Election Stats

January 30, 2008

How will Edwards’ supporters vote?

Filed under: edwards, florida, new hampshire, obama, south carolina — Brian @ 11:07 pm

I’ve assumed that Edwards and Obama seem to be drawing from the same pool of voters, and that he has been drawing votes away from Obama. But, maybe Edwards and Clinton are both fighting over the traditional Dems and Obama is getting a lot of Independent support? Or, in South Carolina, even though though Obama had a great day, one observation from the exit polling was that if you only looked at white voters, then Edwards would have won, with an estimated 40% of the white vote (Clinton got ~36% and Obama got ~24%). So, maybe Edwards’ voters are uncomfortable voting for Obama? Will they all vote for Hillary?

Well, we can take a look at Exit Polls to get some clues. Unfortunately, they never ask: “If you didn’t vote for your #1 candidate, whom would you vote for?” However, in New Hampshire, South Carolina and Florida, there are some tangential questions in the exit polls which relate to how they feel about the other candidates.

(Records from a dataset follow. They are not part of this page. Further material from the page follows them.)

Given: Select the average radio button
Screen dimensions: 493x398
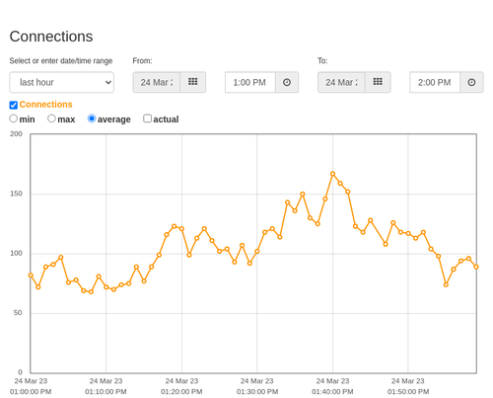Looking at the screenshot, I should (x=92, y=119).
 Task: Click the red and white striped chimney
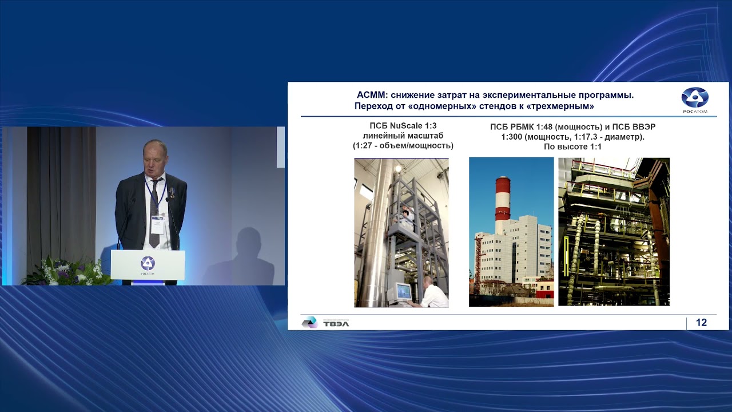coord(502,198)
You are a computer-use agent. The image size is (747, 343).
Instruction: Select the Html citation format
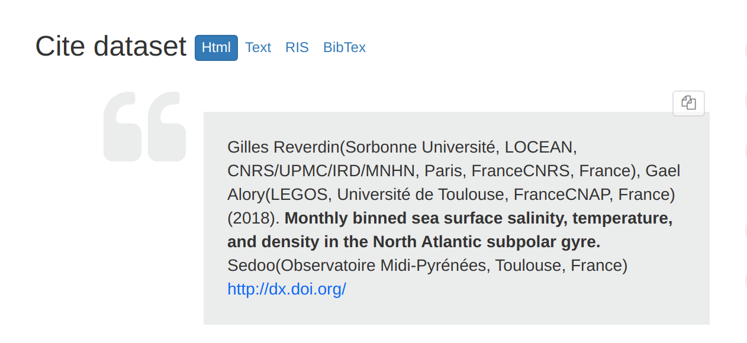point(216,47)
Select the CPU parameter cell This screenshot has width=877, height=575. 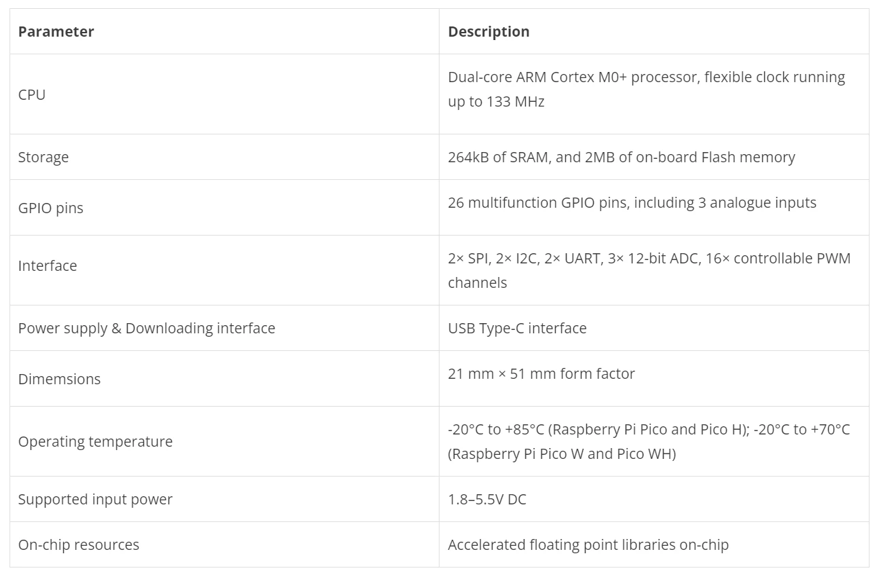(32, 95)
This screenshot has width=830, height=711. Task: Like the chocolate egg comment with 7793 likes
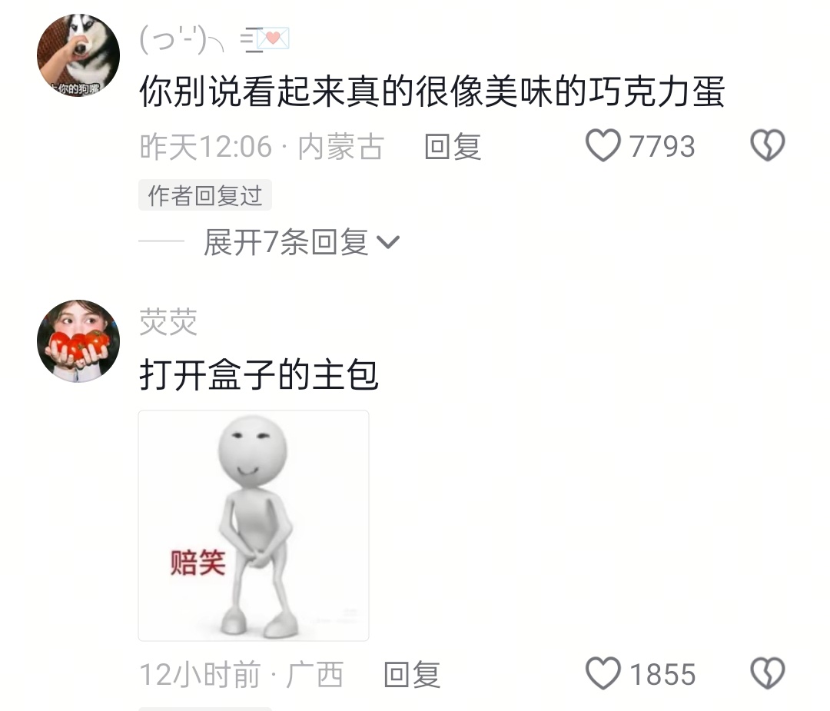603,145
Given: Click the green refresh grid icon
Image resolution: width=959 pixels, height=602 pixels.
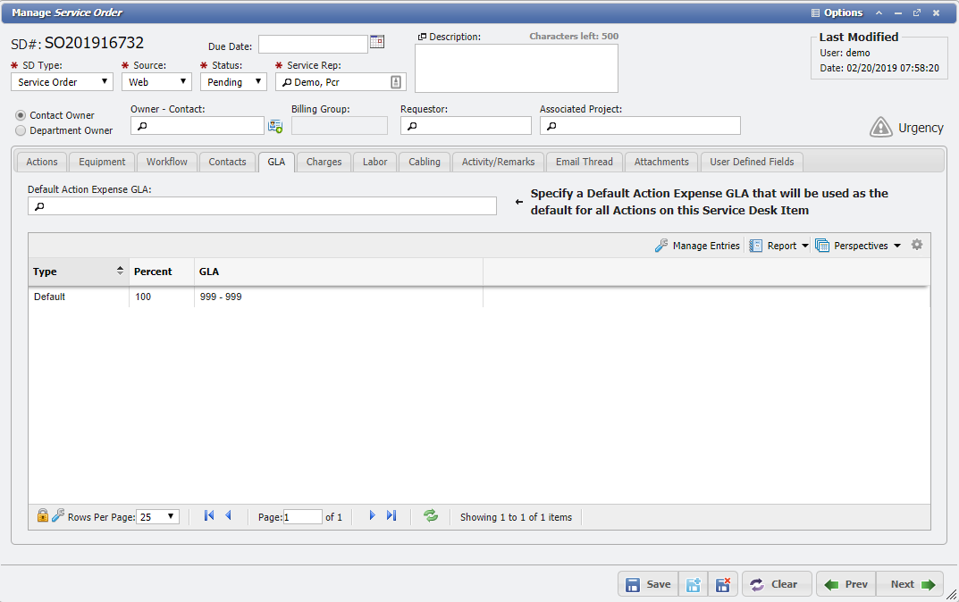Looking at the screenshot, I should pos(431,516).
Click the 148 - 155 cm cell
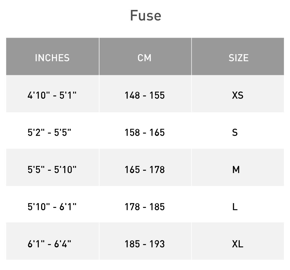Viewport: 290px width, 270px height. point(145,95)
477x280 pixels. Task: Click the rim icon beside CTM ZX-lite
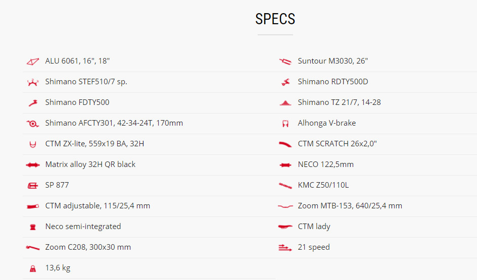[x=32, y=144]
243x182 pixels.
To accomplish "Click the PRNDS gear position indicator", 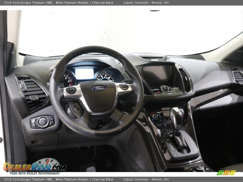I will pos(170,144).
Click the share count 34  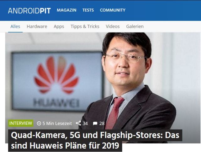(x=85, y=123)
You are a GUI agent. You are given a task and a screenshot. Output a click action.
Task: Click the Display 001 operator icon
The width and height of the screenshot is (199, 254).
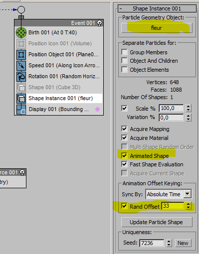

But, it is actually kind of hard to read the exit poll results. You have to know which rows and columns add up to 100% (or close) and which ones are a breakdown of the other. For example, here is one table from the South Carolina exit poll (which combines two questions), asking about the gender and race of the voter:

  % Total Clinton Edwards Kucinich Obama
Black male 20 17 3 0 80
Black female 35 20 2 0 78
White male 19 29 44 0 27
White female 27 42 35 0 22

The proper way convert that data table into a sentence or paragraph format is like this: Of the voters in the SC primary, 20% were black males, 35% were black females, 19% were white males and 27% were white females. Of the white males (for example), 44% voted for Edwards, 29% voted for Clinton and 27% voted for Obama; on the other hand, of the white females, 42% voted for Clinton and only 35% and 22% voted for Edwards and Obama, respectively.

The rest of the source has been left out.